16/02/2021
Environmental News February 15
Oldest hic brewery found in southern Egypt
A high-production brewery believed to be more than 5,000 years old has been uncovered by a team of archaeologists in southern Egypt.
The site, containing about 40 earthenware pots arranged in two rows, was uncovered at North Abydos, Sohag, by a joint Egyptian-American team.
‘’It is believed to date back to the era of King Narmer, who founded the First Dynasty and unified Upper and Lower Egypt,’’ says Mostafa Waziry, the secretary general of Egypt's Supreme Council of Antiquities, ‘’… and it is the oldest high-production brewery in the world.’’

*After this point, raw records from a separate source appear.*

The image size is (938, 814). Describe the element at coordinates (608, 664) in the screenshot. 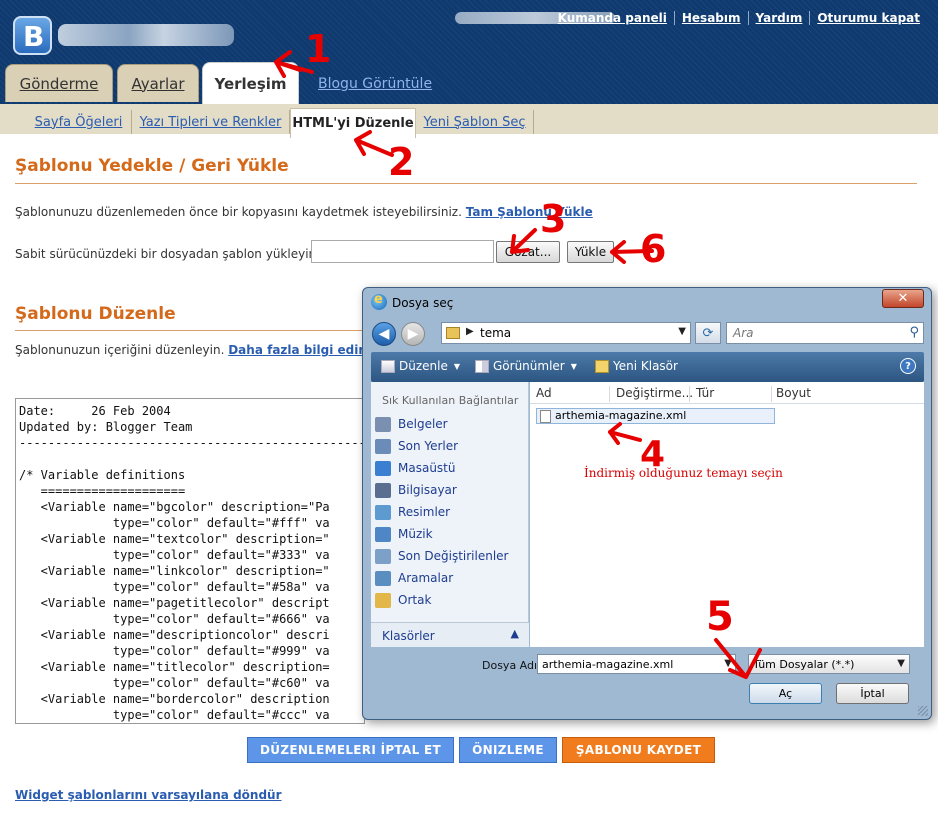

I see `filename-value: arthemia-magazine.xml` at that location.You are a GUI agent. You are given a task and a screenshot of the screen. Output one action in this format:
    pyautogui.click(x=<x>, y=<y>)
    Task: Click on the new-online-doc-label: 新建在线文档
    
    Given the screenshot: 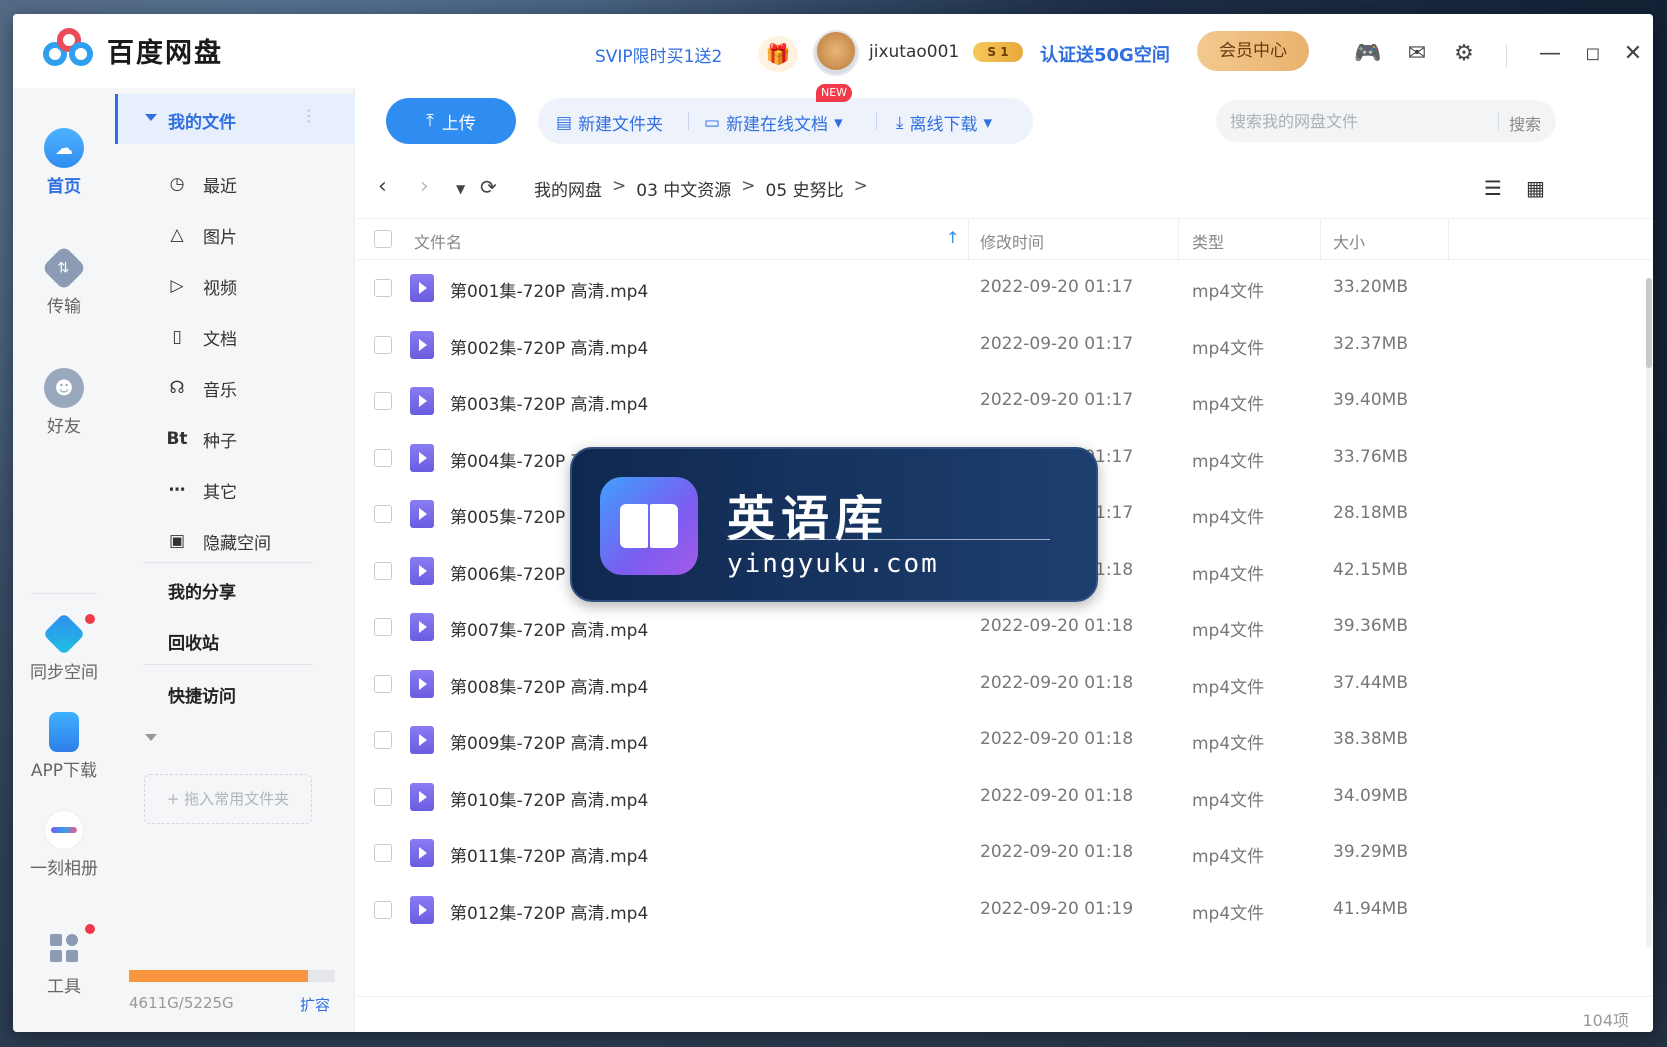 What is the action you would take?
    pyautogui.click(x=778, y=125)
    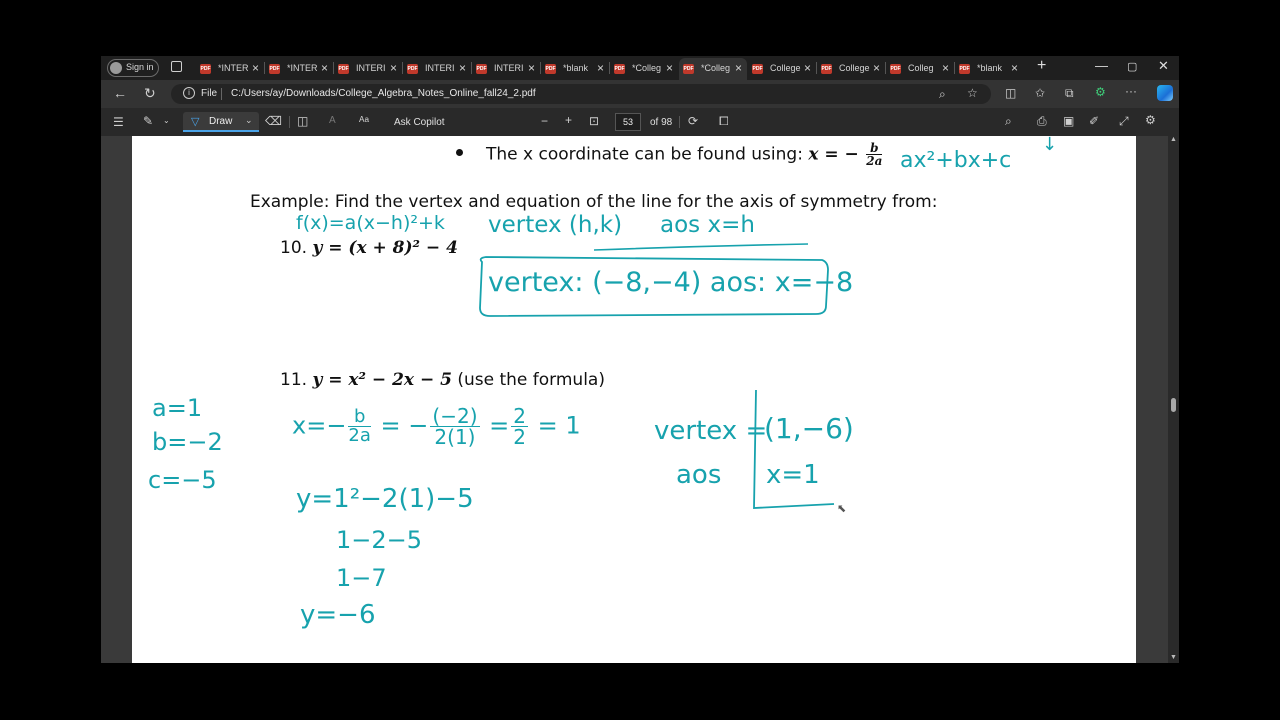 The image size is (1280, 720). Describe the element at coordinates (362, 578) in the screenshot. I see `hw-y-line3: 1−7` at that location.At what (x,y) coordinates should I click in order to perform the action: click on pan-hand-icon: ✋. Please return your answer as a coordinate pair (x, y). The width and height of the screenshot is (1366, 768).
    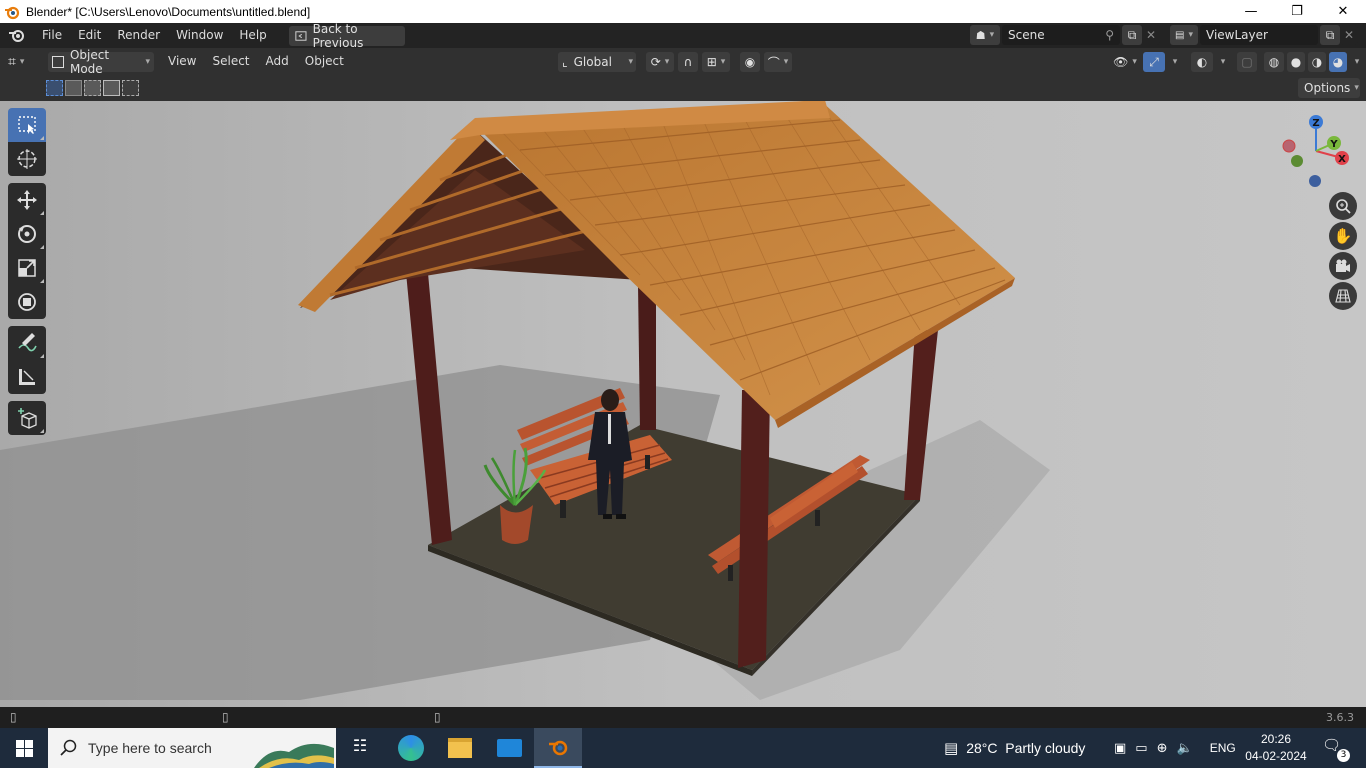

British archaeologists first discovered the existence of the brewery in the early 1900s but its location was never precisely determined, until now.
According to Waziry, the brewery consisted of eight large areas that were used as units for beer production and each sector contained the 40 earthenware pots:
‘’A mixture of grains and water was heated in the vats, with each basin held in place by levers made of clay placed vertically in the form of rings,’’ Waziry says.
Archaeologist Matthew Adams of New York University, who headed the joint mission, believes that around 22,400 litres of beer could made at any one time.
"The brewery may have been built in this place specifically to supply the royal rituals that were taking place inside the funeral facilities of pharaohs,’’ Adams says, "… and there is evidence for the use of beer in sacrificial rites in these facilities too.’’
This is not the first ancient brewery found in the region, and fragments of pottery used to make beer and dating back 5,000 years were discovered on a building site in Tel Aviv in 2015.
Abydos, an ancient burial ground located in the desert west of the Nile River, more than 450km south of Cairo, has yielded many treasures over the years and is famous for its temples honoring Osiris, ancient Egypt’s god of underworld and the deity responsible for judging souls in the afterlife.